Erçe yaptığı açıklamada paketin antidemokratik bir saldırı olduğunu belirterek, “Açıkça ilan ederiz ki bu, devletin Alevi kurumsallaşmasına, Alevi dinselliğine yönelik darbe ve el koyma girişimidir. Buna şiddetle karşıyız. Diyanet İşleri Başkanlığı’nın özelleştirilerek dağıtılmasını ve tasfiyesini tartışmamız gerekirken, tam tersine cemevlerinin devletleştirilmesi ancak AKP tarzı bir kurnazlığın ürünü olabilir.” dedi.

Dernekler ve federasyonlar adına hazırlanan ortak açıklamayı okuyan Pir Sultan Abdal Kültür Derneği Genel Başkanı Cuma Erçe, “Cumhurbaşkanı dün Şahkulu Sultan Dergahı’nda, yine her zaman yaptığı gibi Alevilerin kendi öz örgütlerini yok sayarak, çevresinde toplayabildiği kimi göstermelik muhataplarıyla, sanki tüm Alevi toplumu ve örgütleri kendi arkasındaymış gibi bir fotoğrafın önünde, Alevilere sözüm ona müjde adı altında sözde demokratik bir reform paketini açıklamıştır” dedi.

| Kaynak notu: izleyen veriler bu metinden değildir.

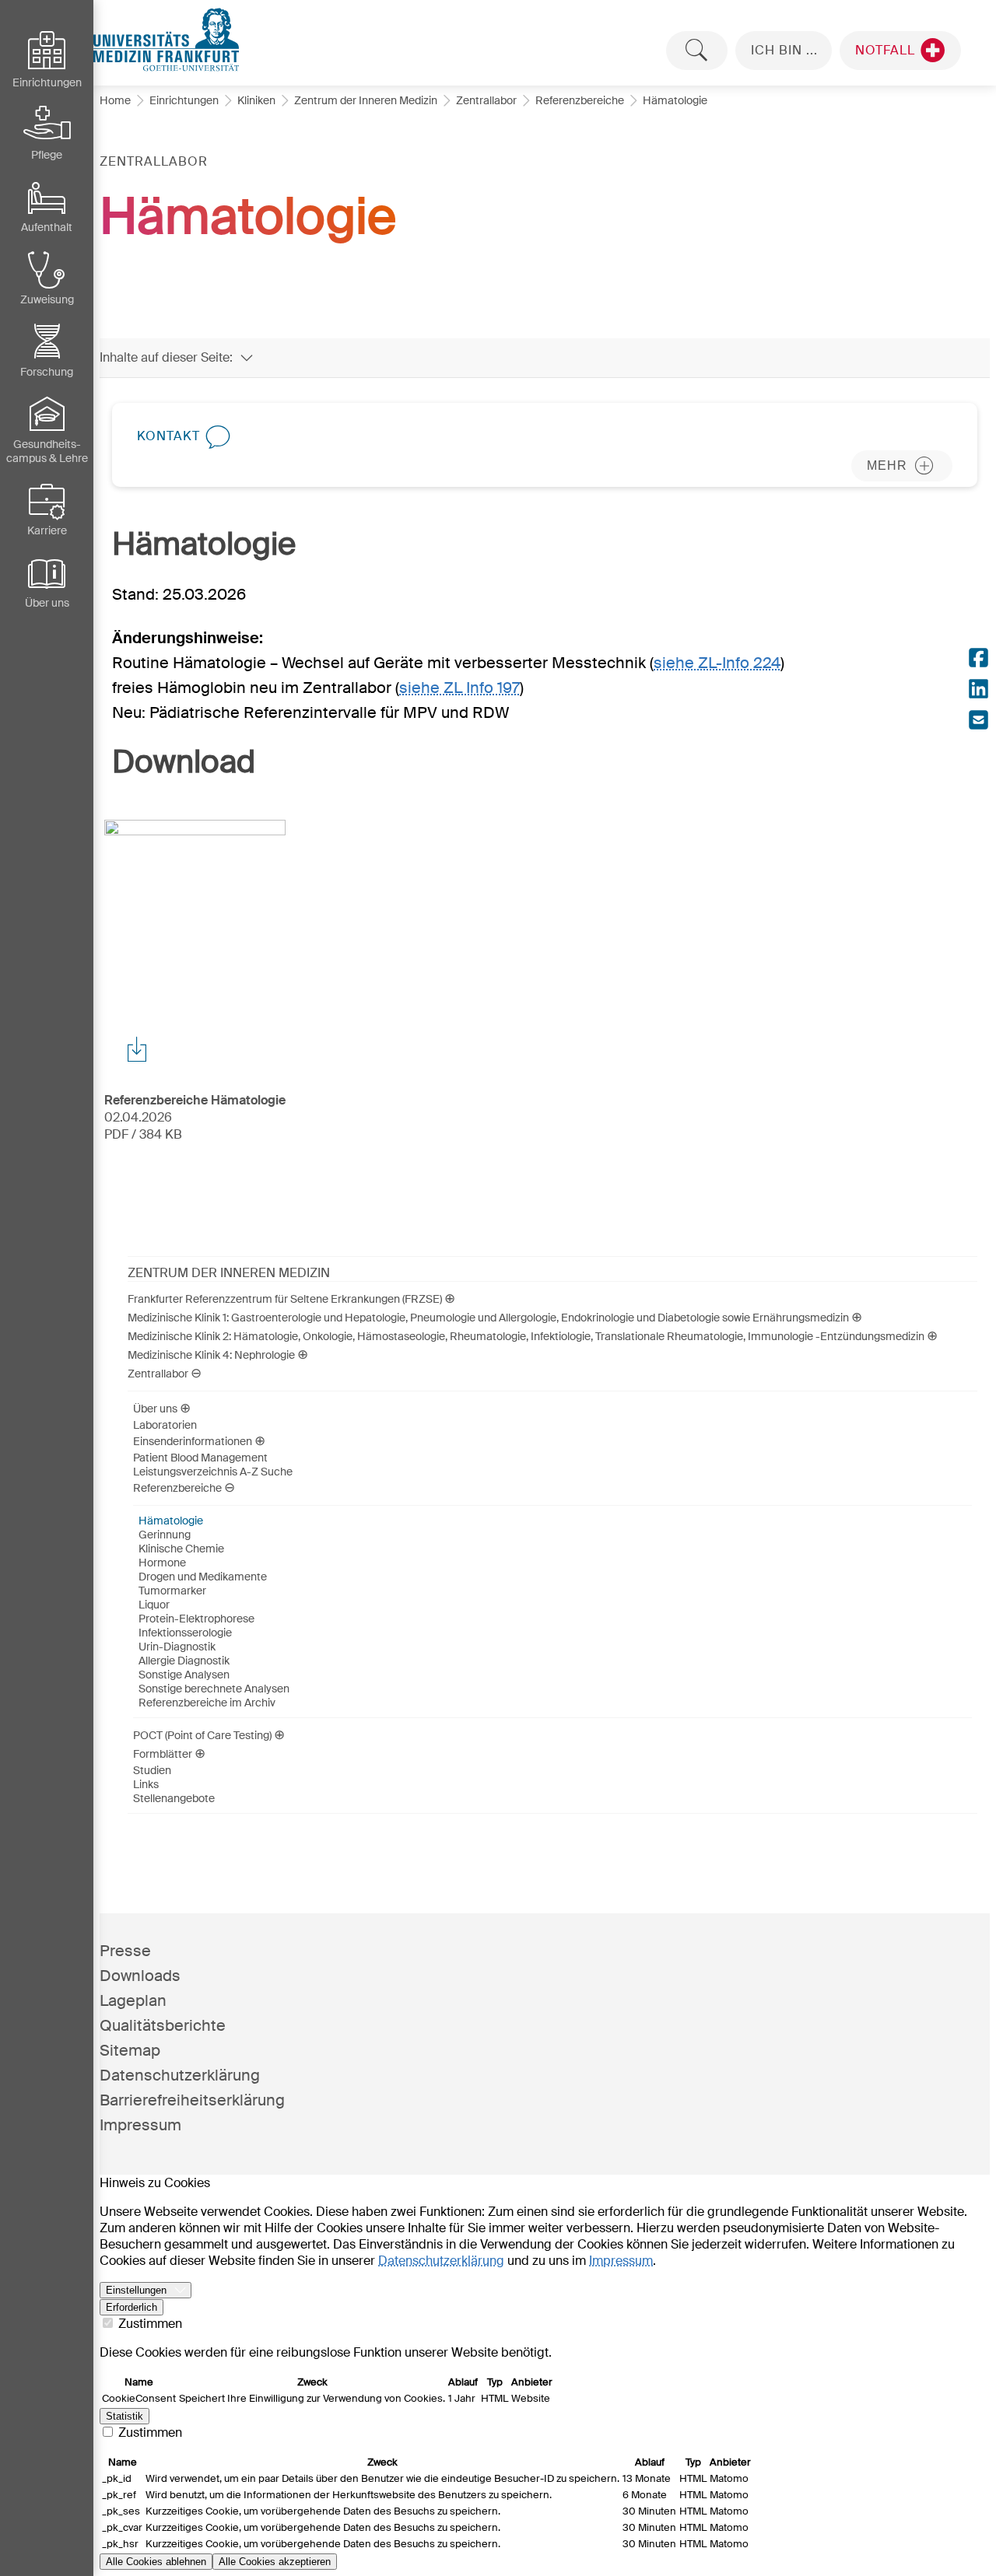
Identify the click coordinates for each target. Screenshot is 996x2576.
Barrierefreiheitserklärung (192, 2100)
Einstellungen (136, 2290)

Açıklanan paketin demokratik ve müjde olmadığına da vurgu yapan Erçe, “Bu antidemokratik paketin gereği olarak oluşturulacak kurum ‘cemevi hizmetlerinden eğitim faaliyetlerine’ kadar cemevlerinde tüm kontrolü eline almaya hazırlanmaktadır. Cumhurbaşkanının bu belirsiz, muallak cümlesinin içinde taşıdığı tehdide karşı bütün Alevi toplumunu ve kurumlarını uyanık olmaya çağırıyoruz. Aksi halde, rızalık üstüne, Hakk uğruna hizmet veren dedelerimiz bundan sonra devletten alacağı maaşın hizmetçisi olacak, kamu kaynaklarının din kisvesi altında yağmalanmasından pay alacaktır. Yetmezmiş gibi eğitim faaliyetleri adı altında çocuklarımız, dedelerimiz, pirlerimiz, analarımız, ana sultanlarımız, ana bacılarımız, rayberlerimiz, rehberlerimiz, zakirlerimiz, hak aşıklarımız, Sünniliğin çarklarında şekillenecek, demelerimiz, nefeslerimiz, ayetlerimizin yerini Sünni doktrinin boğucu soluğu alacaktır. Bunun varacağı yer, cemevinde Kur’an kursu, cemevinde mızraklı ilmihal, cemevinde namazdır. Kimsenin dininde ve ibadetinde gözümüz yok ama bilinmelidir ki son bir Alevi de kalsa her Alevi, kendi dinsel varlığının üzerine kimsenin kem gözünü de düşürmeyecektir.” ifadeleriyle İslâm’a ve Müslümanlara saldırdı.

Açıklamanın devamında Yunus Emre, Hacı Bektaş Velî gibi Ehli Sünnet büyüklerinin Alevî gibi gösterilmesi suretiyle cehaletin en alası, müfteriliğin en ileri seviyesi sergilendi.